DESCRIPTION OF THE TASK: Write out the lines from the one containing "This screenshot has height=553, width=1123." through the one containing "pyautogui.click(x=77, y=62)" as a numbered list, with both of those lines included and any blank lines omitted. Leave the pictures out of your answer.

RECORDS PROVIDED:
◆ ◆ ◆ ◆

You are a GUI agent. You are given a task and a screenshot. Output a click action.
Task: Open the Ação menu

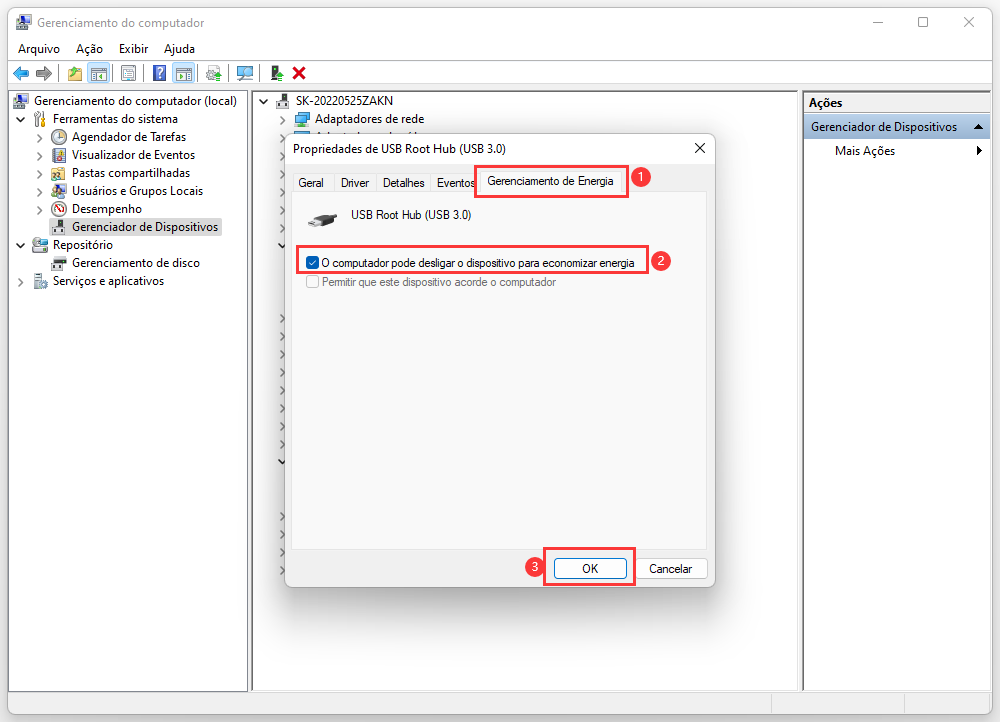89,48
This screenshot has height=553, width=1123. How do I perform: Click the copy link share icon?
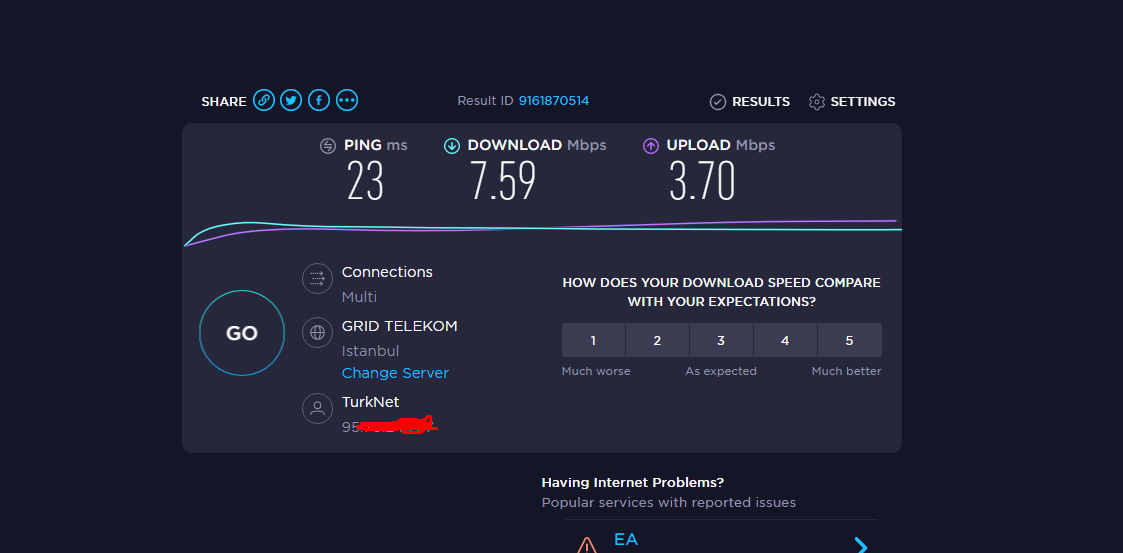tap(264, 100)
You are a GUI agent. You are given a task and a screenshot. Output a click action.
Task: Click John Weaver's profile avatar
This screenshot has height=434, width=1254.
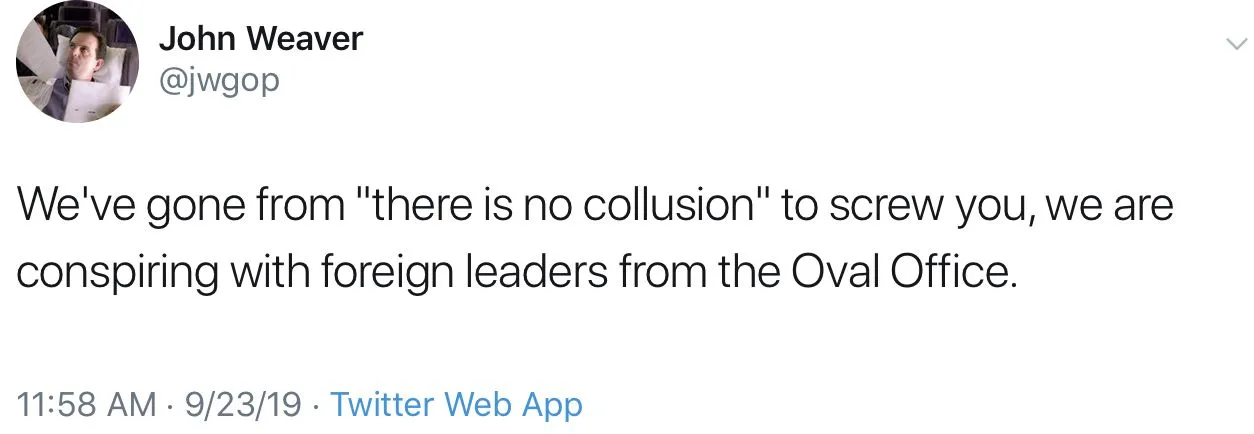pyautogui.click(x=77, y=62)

◆ ◆ ◆ ◆

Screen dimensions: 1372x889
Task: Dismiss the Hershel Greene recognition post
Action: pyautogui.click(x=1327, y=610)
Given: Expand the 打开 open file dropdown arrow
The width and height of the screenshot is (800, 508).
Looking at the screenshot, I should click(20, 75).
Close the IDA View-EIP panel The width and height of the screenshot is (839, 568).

◆ ◆ ◆ ◆

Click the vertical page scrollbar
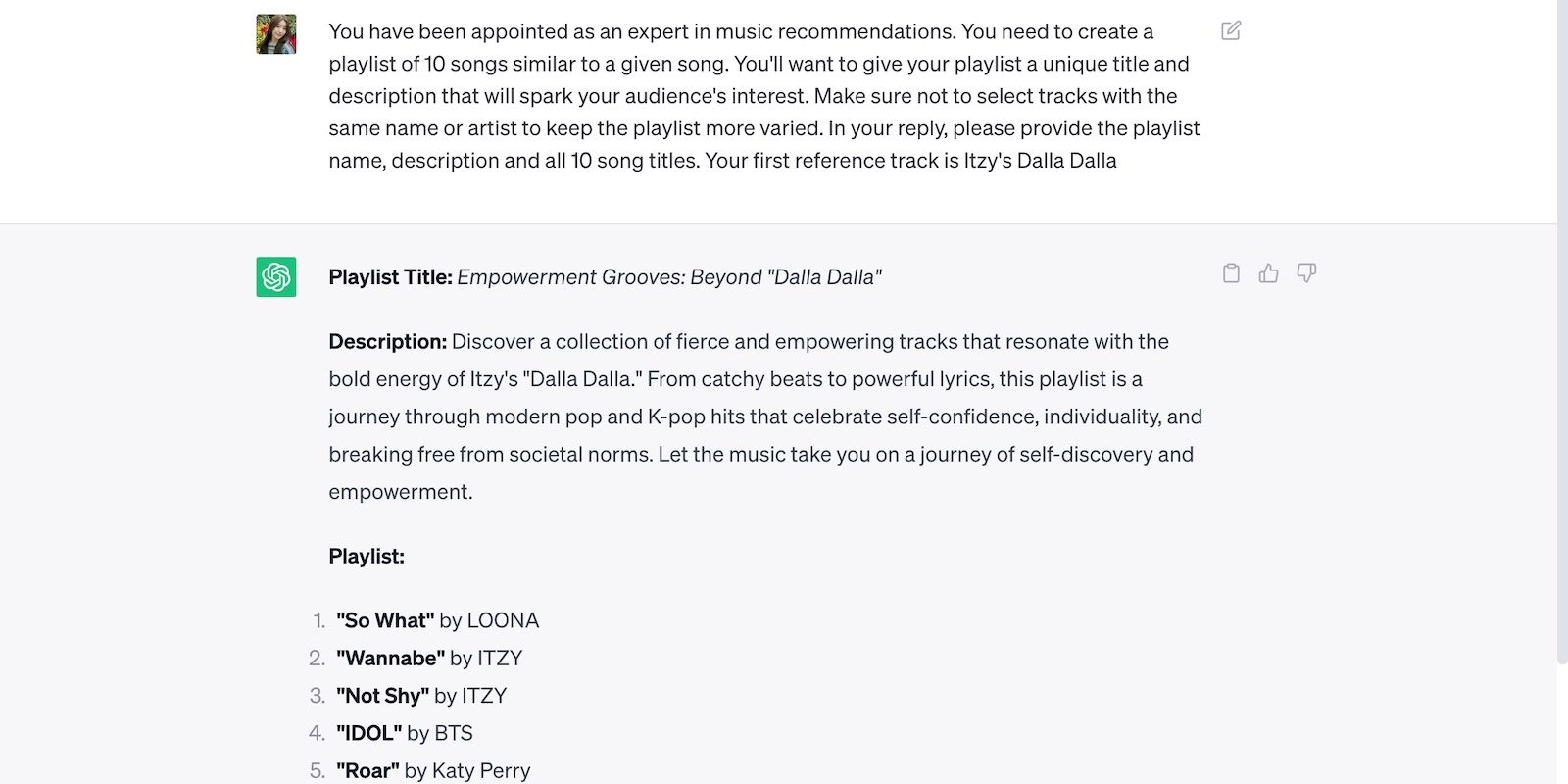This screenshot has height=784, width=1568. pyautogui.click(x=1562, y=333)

◆ ◆ ◆ ◆

PROBLEM SOLUTION:
1. This screenshot has height=553, width=1123. How do I perform: Click the copy link share icon?
2. tap(264, 100)
3. You are a GUI agent. You are given a task and a screenshot. Output a click action.
4. Task: Click John Weaver's profile avatar
5. This screenshot has height=434, width=1254.
6. pyautogui.click(x=77, y=62)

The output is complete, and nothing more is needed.